Transcribe the full listing below exactly.

====== PROVIDED RECORDS ======

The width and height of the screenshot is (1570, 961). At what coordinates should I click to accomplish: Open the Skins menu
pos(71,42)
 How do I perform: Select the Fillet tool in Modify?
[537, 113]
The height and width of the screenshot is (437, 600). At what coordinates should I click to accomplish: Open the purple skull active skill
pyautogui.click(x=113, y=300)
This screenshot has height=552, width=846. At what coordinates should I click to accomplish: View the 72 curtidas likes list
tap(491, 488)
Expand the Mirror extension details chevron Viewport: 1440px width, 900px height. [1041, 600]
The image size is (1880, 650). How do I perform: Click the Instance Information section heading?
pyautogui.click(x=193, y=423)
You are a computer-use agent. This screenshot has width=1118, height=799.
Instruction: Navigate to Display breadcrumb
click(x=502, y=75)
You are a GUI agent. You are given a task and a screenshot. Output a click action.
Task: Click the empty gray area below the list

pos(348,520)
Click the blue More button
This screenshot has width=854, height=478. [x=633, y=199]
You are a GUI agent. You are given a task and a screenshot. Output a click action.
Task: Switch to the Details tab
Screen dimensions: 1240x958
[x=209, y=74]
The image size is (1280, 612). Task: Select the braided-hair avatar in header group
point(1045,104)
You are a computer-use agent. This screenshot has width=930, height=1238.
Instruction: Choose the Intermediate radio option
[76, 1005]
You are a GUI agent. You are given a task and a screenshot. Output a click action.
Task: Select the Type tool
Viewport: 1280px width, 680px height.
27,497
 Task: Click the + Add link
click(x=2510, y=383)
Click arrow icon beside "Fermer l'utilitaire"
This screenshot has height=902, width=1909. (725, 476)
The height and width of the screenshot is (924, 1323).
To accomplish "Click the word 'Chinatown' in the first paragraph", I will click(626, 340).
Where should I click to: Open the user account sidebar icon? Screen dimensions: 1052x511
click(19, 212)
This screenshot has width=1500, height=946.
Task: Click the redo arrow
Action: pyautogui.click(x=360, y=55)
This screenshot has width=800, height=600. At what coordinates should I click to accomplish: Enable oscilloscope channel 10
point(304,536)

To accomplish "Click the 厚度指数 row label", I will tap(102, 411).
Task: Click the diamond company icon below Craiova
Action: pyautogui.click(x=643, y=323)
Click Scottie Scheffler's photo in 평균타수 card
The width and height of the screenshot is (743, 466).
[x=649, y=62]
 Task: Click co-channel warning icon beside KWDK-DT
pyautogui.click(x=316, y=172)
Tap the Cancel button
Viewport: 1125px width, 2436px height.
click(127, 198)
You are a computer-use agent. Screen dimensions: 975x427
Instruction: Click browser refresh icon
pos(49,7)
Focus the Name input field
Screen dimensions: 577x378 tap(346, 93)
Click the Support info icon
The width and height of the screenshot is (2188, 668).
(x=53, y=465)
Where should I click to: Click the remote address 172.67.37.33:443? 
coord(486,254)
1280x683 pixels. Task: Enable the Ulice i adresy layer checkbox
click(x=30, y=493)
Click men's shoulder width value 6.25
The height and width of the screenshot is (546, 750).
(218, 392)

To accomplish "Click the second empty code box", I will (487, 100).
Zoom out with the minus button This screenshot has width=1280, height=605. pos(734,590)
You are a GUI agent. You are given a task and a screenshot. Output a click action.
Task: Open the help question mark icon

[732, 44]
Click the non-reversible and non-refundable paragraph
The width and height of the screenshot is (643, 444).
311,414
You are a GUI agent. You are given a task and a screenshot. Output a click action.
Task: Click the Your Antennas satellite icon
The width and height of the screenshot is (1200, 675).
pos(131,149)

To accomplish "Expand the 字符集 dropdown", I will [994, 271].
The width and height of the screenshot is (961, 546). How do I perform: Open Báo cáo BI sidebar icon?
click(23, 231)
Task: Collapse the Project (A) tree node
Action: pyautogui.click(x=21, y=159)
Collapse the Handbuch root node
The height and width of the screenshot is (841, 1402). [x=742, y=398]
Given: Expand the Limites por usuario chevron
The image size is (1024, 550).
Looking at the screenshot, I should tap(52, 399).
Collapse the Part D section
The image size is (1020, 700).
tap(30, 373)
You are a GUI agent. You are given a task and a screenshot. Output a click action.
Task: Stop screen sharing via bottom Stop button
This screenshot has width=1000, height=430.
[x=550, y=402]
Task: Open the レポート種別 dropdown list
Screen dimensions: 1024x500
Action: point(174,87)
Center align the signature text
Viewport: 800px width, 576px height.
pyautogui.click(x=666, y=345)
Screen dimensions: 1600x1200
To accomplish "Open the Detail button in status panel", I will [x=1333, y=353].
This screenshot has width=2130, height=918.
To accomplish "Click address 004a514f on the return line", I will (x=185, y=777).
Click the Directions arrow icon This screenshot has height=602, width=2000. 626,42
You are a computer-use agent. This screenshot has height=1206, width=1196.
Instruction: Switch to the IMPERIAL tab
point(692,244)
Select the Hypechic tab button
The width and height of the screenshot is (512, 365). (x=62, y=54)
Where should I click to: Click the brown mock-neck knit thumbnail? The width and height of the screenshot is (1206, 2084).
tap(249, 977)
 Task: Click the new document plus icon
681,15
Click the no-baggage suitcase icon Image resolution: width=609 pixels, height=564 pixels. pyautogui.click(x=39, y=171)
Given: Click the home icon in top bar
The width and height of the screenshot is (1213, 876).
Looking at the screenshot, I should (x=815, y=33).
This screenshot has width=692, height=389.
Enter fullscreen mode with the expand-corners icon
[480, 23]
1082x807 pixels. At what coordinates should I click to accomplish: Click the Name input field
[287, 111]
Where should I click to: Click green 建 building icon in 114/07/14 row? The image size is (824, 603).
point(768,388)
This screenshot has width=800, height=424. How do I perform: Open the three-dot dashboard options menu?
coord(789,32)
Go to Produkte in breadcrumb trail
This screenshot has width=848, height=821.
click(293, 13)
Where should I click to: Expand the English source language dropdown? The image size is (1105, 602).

======

WRITTEN REPLY:
The width and height of the screenshot is (1570, 961). At what coordinates should I click to accomplish: Open the Skins menu
pos(71,42)
 How do I perform: Select the Fillet tool in Modify?
[537, 113]
The height and width of the screenshot is (437, 600). At what coordinates should I click to accomplish: Open the purple skull active skill
pyautogui.click(x=113, y=300)
This screenshot has height=552, width=846. At what coordinates should I click to accomplish: View the 72 curtidas likes list
tap(491, 488)
Expand the Mirror extension details chevron Viewport: 1440px width, 900px height. [1041, 600]
The image size is (1880, 650). How do I perform: Click the Instance Information section heading?
pyautogui.click(x=193, y=423)
You are a computer-use agent. This screenshot has width=1118, height=799.
Instruction: Navigate to Display breadcrumb
click(x=502, y=75)
You are a GUI agent. You are given a task and a screenshot. Output a click action.
Task: Click the empty gray area below the list

pos(348,520)
Click the blue More button
This screenshot has width=854, height=478. [x=633, y=199]
You are a GUI agent. You are given a task and a screenshot. Output a click action.
Task: Switch to the Details tab
Screen dimensions: 1240x958
[x=209, y=74]
The image size is (1280, 612). Task: Select the braided-hair avatar in header group
point(1045,104)
You are a computer-use agent. This screenshot has width=930, height=1238.
Instruction: Choose the Intermediate radio option
[76, 1005]
You are a GUI agent. You are given a task and a screenshot. Output a click action.
Task: Select the Type tool
Viewport: 1280px width, 680px height.
27,497
 Task: Click the + Add link
click(x=2510, y=383)
Click arrow icon beside "Fermer l'utilitaire"
This screenshot has height=902, width=1909. (725, 476)
The height and width of the screenshot is (924, 1323).
To accomplish "Click the word 'Chinatown' in the first paragraph", I will click(626, 340).
Where should I click to: Open the user account sidebar icon? Screen dimensions: 1052x511
click(19, 212)
This screenshot has width=1500, height=946.
Task: Click the redo arrow
Action: pyautogui.click(x=360, y=55)
This screenshot has width=800, height=600. At what coordinates should I click to accomplish: Enable oscilloscope channel 10
point(304,536)

To accomplish "Click the 厚度指数 row label", I will tap(102, 411).
Task: Click the diamond company icon below Craiova
Action: pyautogui.click(x=643, y=323)
Click Scottie Scheffler's photo in 평균타수 card
The width and height of the screenshot is (743, 466).
[x=649, y=62]
 Task: Click co-channel warning icon beside KWDK-DT
pyautogui.click(x=316, y=172)
Tap the Cancel button
Viewport: 1125px width, 2436px height.
click(127, 198)
You are a computer-use agent. Screen dimensions: 975x427
Instruction: Click browser refresh icon
pos(49,7)
Focus the Name input field
Screen dimensions: 577x378 tap(346, 93)
Click the Support info icon
The width and height of the screenshot is (2188, 668).
(x=53, y=465)
Where should I click to: Click the remote address 172.67.37.33:443? 
coord(486,254)
1280x683 pixels. Task: Enable the Ulice i adresy layer checkbox
click(x=30, y=493)
Click men's shoulder width value 6.25
The height and width of the screenshot is (546, 750).
(218, 392)

To accomplish "Click the second empty code box", I will (487, 100).
Zoom out with the minus button This screenshot has width=1280, height=605. pos(734,590)
You are a GUI agent. You are given a task and a screenshot. Output a click action.
Task: Open the help question mark icon

[732, 44]
Click the non-reversible and non-refundable paragraph
The width and height of the screenshot is (643, 444).
311,414
You are a GUI agent. You are given a task and a screenshot. Output a click action.
Task: Click the Your Antennas satellite icon
The width and height of the screenshot is (1200, 675).
pos(131,149)

To accomplish "Expand the 字符集 dropdown", I will [994, 271].
The width and height of the screenshot is (961, 546). How do I perform: Open Báo cáo BI sidebar icon?
click(23, 231)
Task: Collapse the Project (A) tree node
Action: pyautogui.click(x=21, y=159)
Collapse the Handbuch root node
The height and width of the screenshot is (841, 1402). [x=742, y=398]
Given: Expand the Limites por usuario chevron
The image size is (1024, 550).
Looking at the screenshot, I should tap(52, 399).
Collapse the Part D section
The image size is (1020, 700).
tap(30, 373)
You are a GUI agent. You are given a task and a screenshot. Output a click action.
Task: Stop screen sharing via bottom Stop button
This screenshot has width=1000, height=430.
[x=550, y=402]
Task: Open the レポート種別 dropdown list
Screen dimensions: 1024x500
Action: point(174,87)
Center align the signature text
Viewport: 800px width, 576px height.
pyautogui.click(x=666, y=345)
Screen dimensions: 1600x1200
To accomplish "Open the Detail button in status panel", I will [x=1333, y=353].
This screenshot has width=2130, height=918.
To accomplish "Click address 004a514f on the return line", I will (x=185, y=777).
Click the Directions arrow icon This screenshot has height=602, width=2000. 626,42
You are a computer-use agent. This screenshot has height=1206, width=1196.
Instruction: Switch to the IMPERIAL tab
point(692,244)
Select the Hypechic tab button
The width and height of the screenshot is (512, 365). (x=62, y=54)
Where should I click to: Click the brown mock-neck knit thumbnail? The width and height of the screenshot is (1206, 2084).
tap(249, 977)
 Task: Click the new document plus icon
681,15
Click the no-baggage suitcase icon Image resolution: width=609 pixels, height=564 pixels. pyautogui.click(x=39, y=171)
Given: Click the home icon in top bar
The width and height of the screenshot is (1213, 876).
Looking at the screenshot, I should (x=815, y=33).
This screenshot has width=692, height=389.
Enter fullscreen mode with the expand-corners icon
[480, 23]
1082x807 pixels. At what coordinates should I click to accomplish: Click the Name input field
[287, 111]
Where should I click to: Click green 建 building icon in 114/07/14 row? The image size is (824, 603).
point(768,388)
This screenshot has width=800, height=424. How do I perform: Open the three-dot dashboard options menu?
coord(789,32)
Go to Produkte in breadcrumb trail
This screenshot has width=848, height=821.
click(293, 13)
Where should I click to: Expand the English source language dropdown? The image size is (1105, 602).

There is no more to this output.